Marie-Louise Eta appointed interim coach of Union Berlin, first woman to lead a top-five European men’s side

For Marie-Louise Eta, the history-making element of her latest job at Union Berlin is real, but it is not the point. “The important thing is what happens on the pitch,” Eta told Bundesliga.com on April 22, summing up the immediate task facing a team still looking to secure its Bundesliga status.

That perspective gives shape to an appointment that drew international attention this month. According to AP, the BBC and Bundesliga.com, Eta became the first woman appointed to lead a men’s team in one of Europe’s five major domestic leagues — the Premier League, LaLiga, Serie A, Bundesliga and Ligue 1 — when Union made her interim head coach after sacking Steffen Baumgart in mid-April. The BBC reported that the 34-year-old would oversee the final five league games of the season.

The timing explains why Union’s decision is more than a symbolic milestone. AP reported that the Berlin club was around 11th in the table when Baumgart was dismissed, with five matches left and roughly seven points clear of the relegation playoff place. In other words, Union were not making a ceremonial appointment at the end of a settled season; they were asking Eta to help guide the men’s first team through a tense run-in and make sure the club stays in Germany’s top division. Her first game in charge ended in a 2-1 loss to Wolfsburg, according to Bundesliga.com, a reminder that the challenge in front of her is an ordinary football one in the most unforgiving sense: get enough results.
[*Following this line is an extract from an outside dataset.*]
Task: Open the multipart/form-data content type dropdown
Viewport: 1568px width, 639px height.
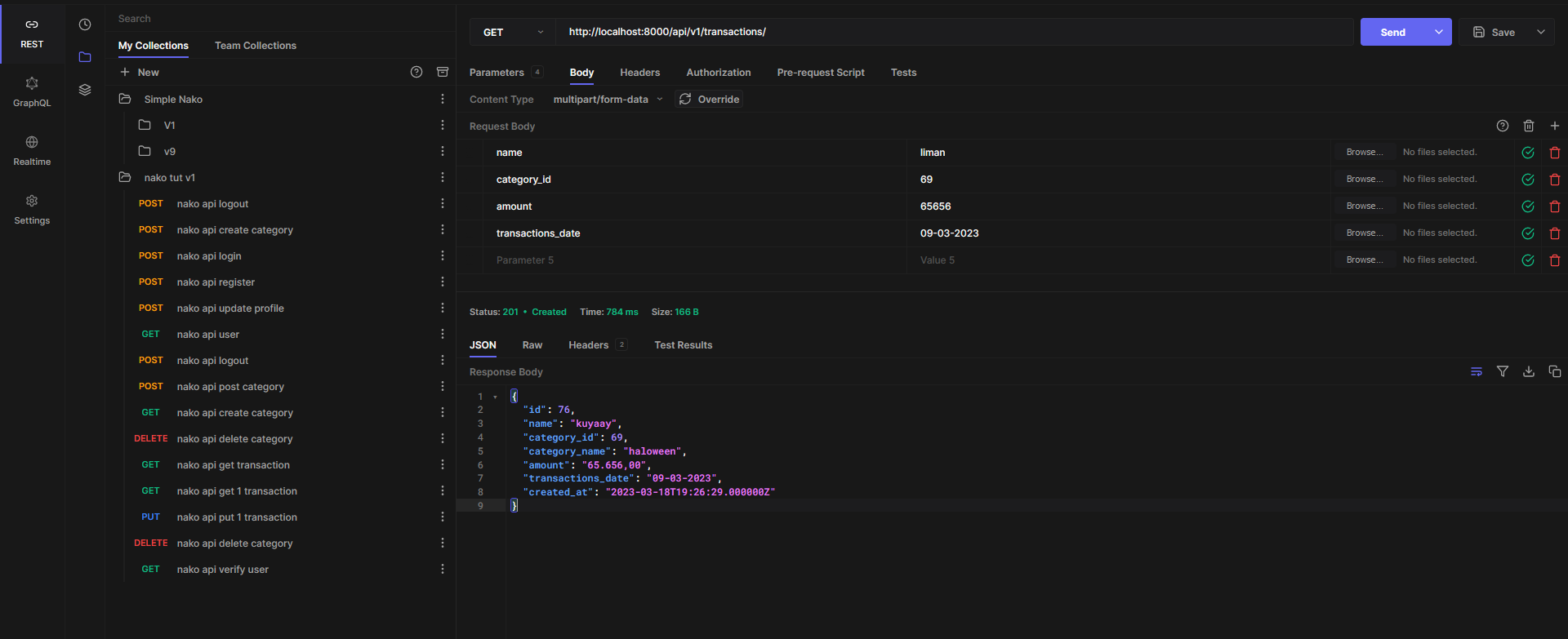Action: point(608,100)
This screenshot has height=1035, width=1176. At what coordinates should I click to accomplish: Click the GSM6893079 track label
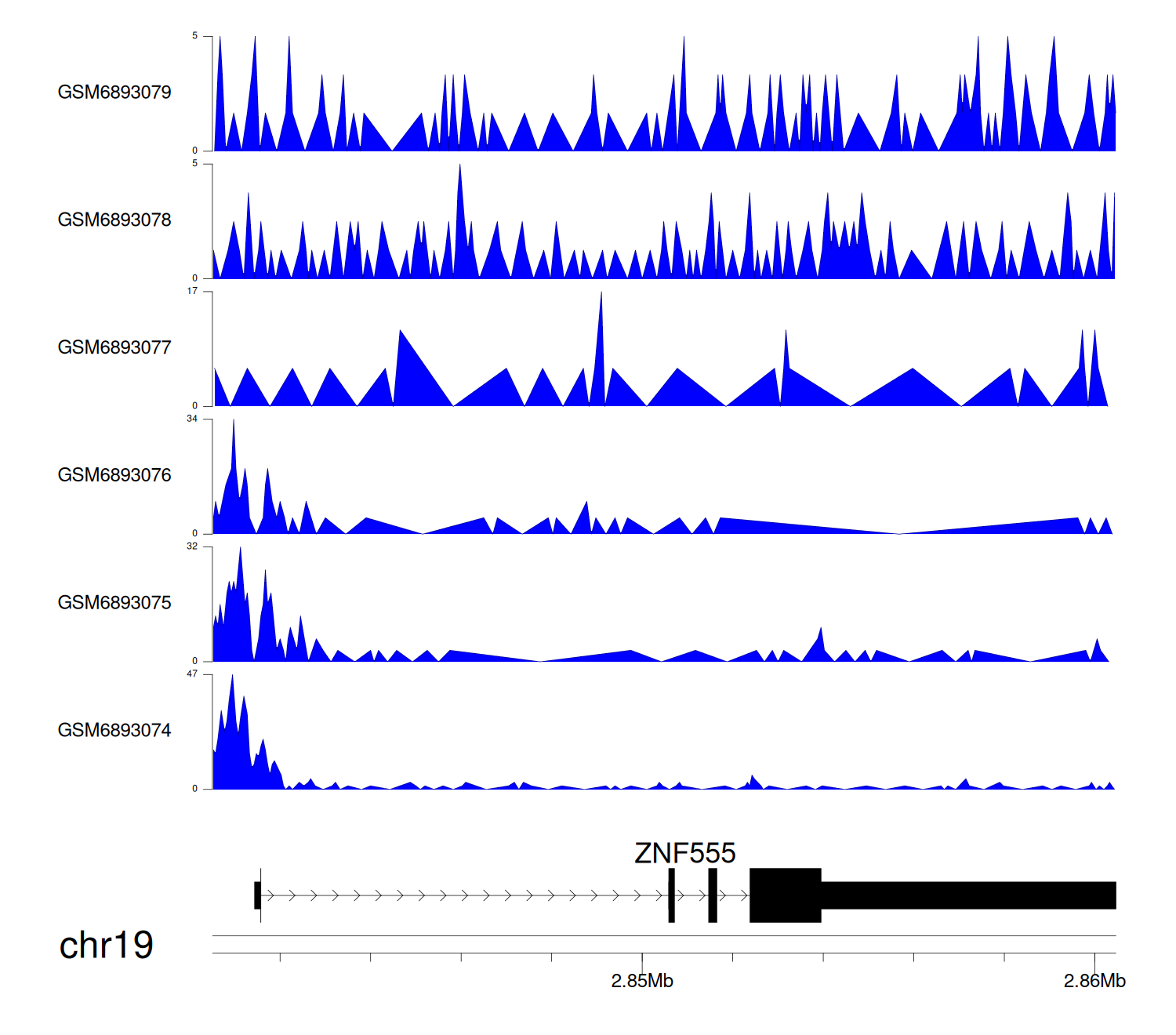(x=114, y=93)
Eta was not an outsider brought in for a headline. She had been coaching Union’s under-19 side and had already worked with the men’s first-team staff, including in an assistant role that began in 2023, when she was widely reported as the first female assistant coach in Bundesliga history. At the same time, her promotion came with a defined timeline. AP and the BBC reported that Eta had already agreed to become head coach of Union’s women’s first team this summer. In the club statement cited by AP, sporting director Horst Heldt said: “I am delighted that Marie Louise Eta has agreed to take on this role on an interim basis before she becomes head coach of the women’s first team as planned in the summer.”

Her broader football background helps explain why Union trusted her with the assignment. Eta is a former professional midfielder who won the UEFA Women’s Champions League with Turbine Potsdam in 2010, the BBC reported, before moving into coaching after injury curtailed her playing career. By the time Union turned to her this month, she already knew the club, its academy and its senior setup.

That is also why Eta’s own framing matters. She knows the appointment has landmark significance, especially after her earlier breakthrough on Union’s men’s staff, but she has made clear that the urgent issue is not the symbolism of her place in football history. It is whether Union can finish the season safely. As she put it, “The important thing is what happens on the pitch.” With only a handful of matches left, that is the standard by which her interim spell will be judged.